Bei der deutschen Schülermeisterschaft, die souverän von der Arge WSG Feldberg und Skiclub Fischbach mit einem großen Helferteam auf dem Weltcuphang in Todtnau-Fahl ausgerichtet wurde, stellten sich auch die sieben Topathleten des Skiverbands Schwarzwald (SVS) der nationalen Konkurrenz in der Schülerklasse. Rund 90 Nachwuchsrennläufer der Jahrgänge 2005 bis 2002 hatten sich für die Meisterschaften qualifiziert.

Mit einem etwas verhaltenen Lauf brachte sich Emilia Löffler schon nach Durchgang eins im Vorderfeld des Riesenslalom-Titelrennens in eine aussichtsreiche Position. Für eine Schrecksekunde sorgte die deutsche Super-G-Schülermeisterin Leah Bühler (SC St. Blasien), als sie das berühmt-berüchtigte Kanonenrohr gerade hinter sich gebracht hatte, dann aber am Finaltor einfädelte und ins Ziel stürzte. Sie wurde disqualifiziert. Emilia Löffler gelang im zweiten Durchgang die viertbeste Laufzeit, die ihr Rang acht im Endklassement einbrachte. Ronja Wiesler (SC Münstertal) wurde als 18. zweitschnellste Schwarzwälderin, Laura Disch (ST Freiburg) und Lavinia Horning folgten auf den Rängen 23 und 29. Sophia Zitzmann (SC Gaissach), Gewinnerin der diesjährigen Schülercupwertung, sicherte sich auch den Meistertitel.

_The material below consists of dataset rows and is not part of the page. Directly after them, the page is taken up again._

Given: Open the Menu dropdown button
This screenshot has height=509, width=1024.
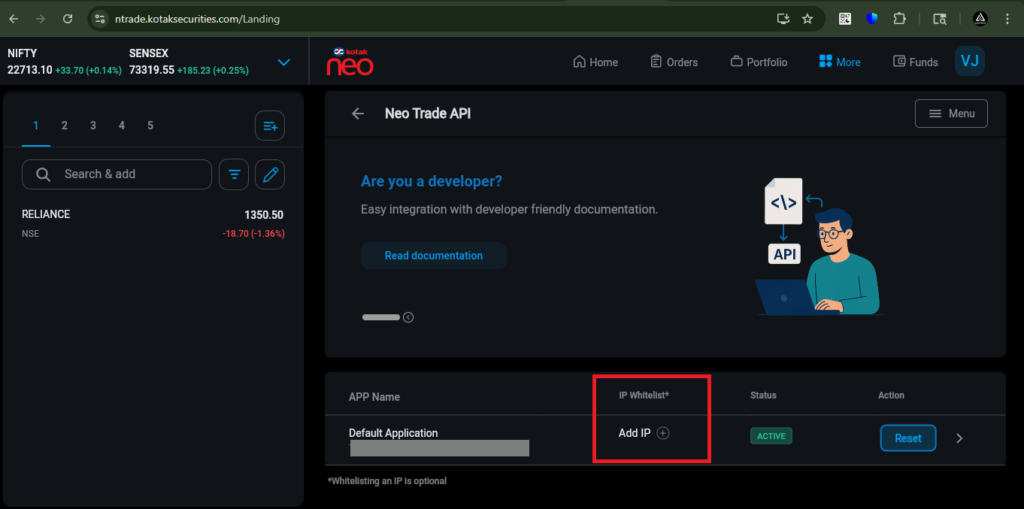Looking at the screenshot, I should 951,114.
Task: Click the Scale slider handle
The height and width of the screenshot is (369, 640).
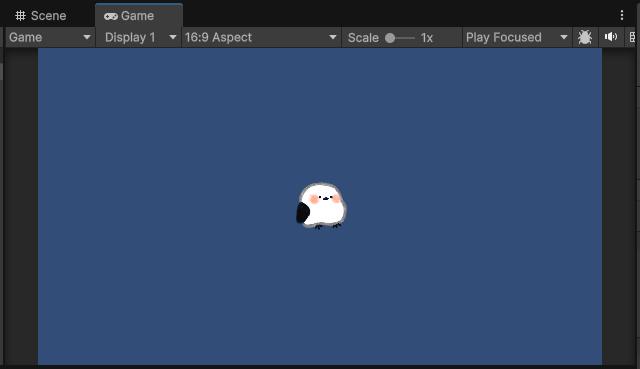Action: tap(390, 38)
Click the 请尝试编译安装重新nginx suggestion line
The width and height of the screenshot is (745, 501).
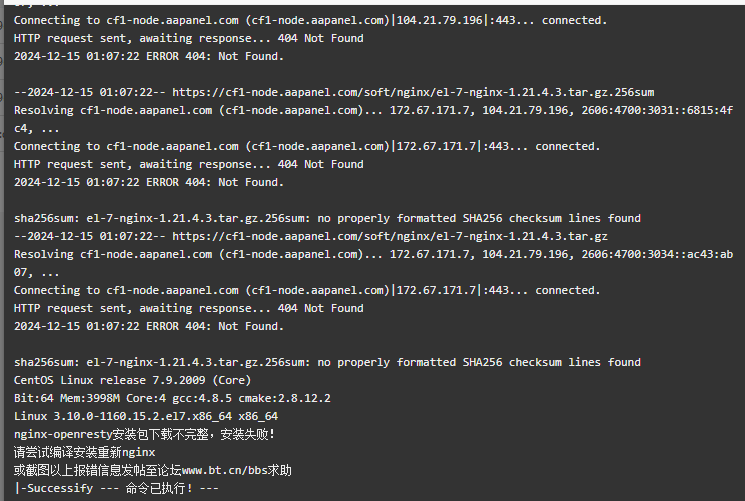(x=85, y=452)
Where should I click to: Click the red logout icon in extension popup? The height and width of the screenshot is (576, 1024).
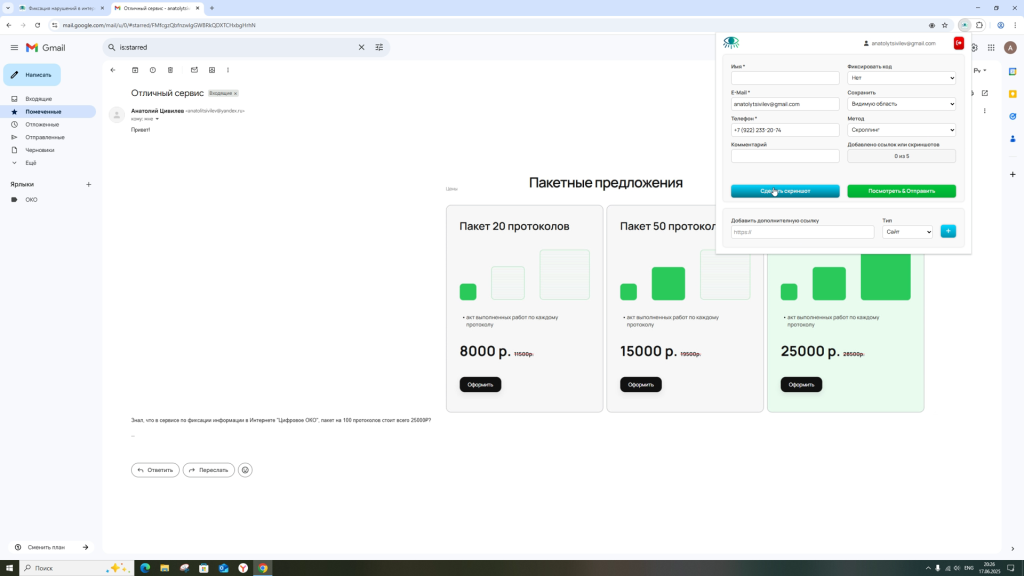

Bei den Jungen waren nach dem Startdurchgang fünf Athleten innerhalb von drei Zehntelsekunden platziert, das versprach Spannung für den Finaldurchgang. Der Allgäuer Hannes Amman ließ sich jedoch nicht beeindrucken und sicherte sich mit souveräner Laufbestzeit den Meistertitel. Marco Behringer (SC Fischbach) gab Gas, auch wenn ihn ein Stolperer am Start wertvolle Zeit kostete, und er fuhr mit dem zweitschnellsten Lauf noch als Dritter aufs Podest. Jonas Schoch (SC Sasbach) und Jakob Baum (SC Oberried) kamen auf die Ränge 33 und 35.

Dass sie die Disqualifikation vom Riesenslalom gut weggesteckt hatte, bewies Leah Bühler beim Slalom-Meisterschaftsrennen am zweiten Wettkampftag. Aufgrund des anspruchsvollen Kurses lichtete sich das Starterfeld schon im ersten Durchgang deutlich. Bühler befand sich auf Rang sechs im Zwischenklassement, Ronja Wiesler lag als Neunte ebenfalls noch unter den ersten zehn. Mit der viertschnellsten Finalzeit gelang Bühler als Dritte noch der Sprung aufs Podest und die beste Slalomplatzierung in dieser Saison. Ronja Wiesler fiel zwar noch um einen Rang zurück, blieb aber als Zehnte zweitschnellste SVS-Starterin. Laura Disch und Lavinia Horning beendeten das Rennen als 15. und 18. Den deutschen Slalommeistertitel sicherte sich die baden-württembergische Doppelmeisterin Katharina Haas (SC Gerstetten).

Der Slalomtitel bei den Jungen ging mit Max Geissler-Hauber (SC Thalkirchdorf) wie tags zuvor schon der Riesenslalom-Titel ins Allgäu. Nach dem Ausscheiden von Marco Behringer im ersten Durchgang hatten die SVS-Läufer mit dem Rennausgang nichts mehr zu tun. Jonas Schoch war als 22. mit einer guten Mittelfeld-Platzierung im Rennen, kam aber letztendlich nicht ins Ziel. So war Jakob Baum auf Rang 20 der einzige Schwarzwälder in der Wertung.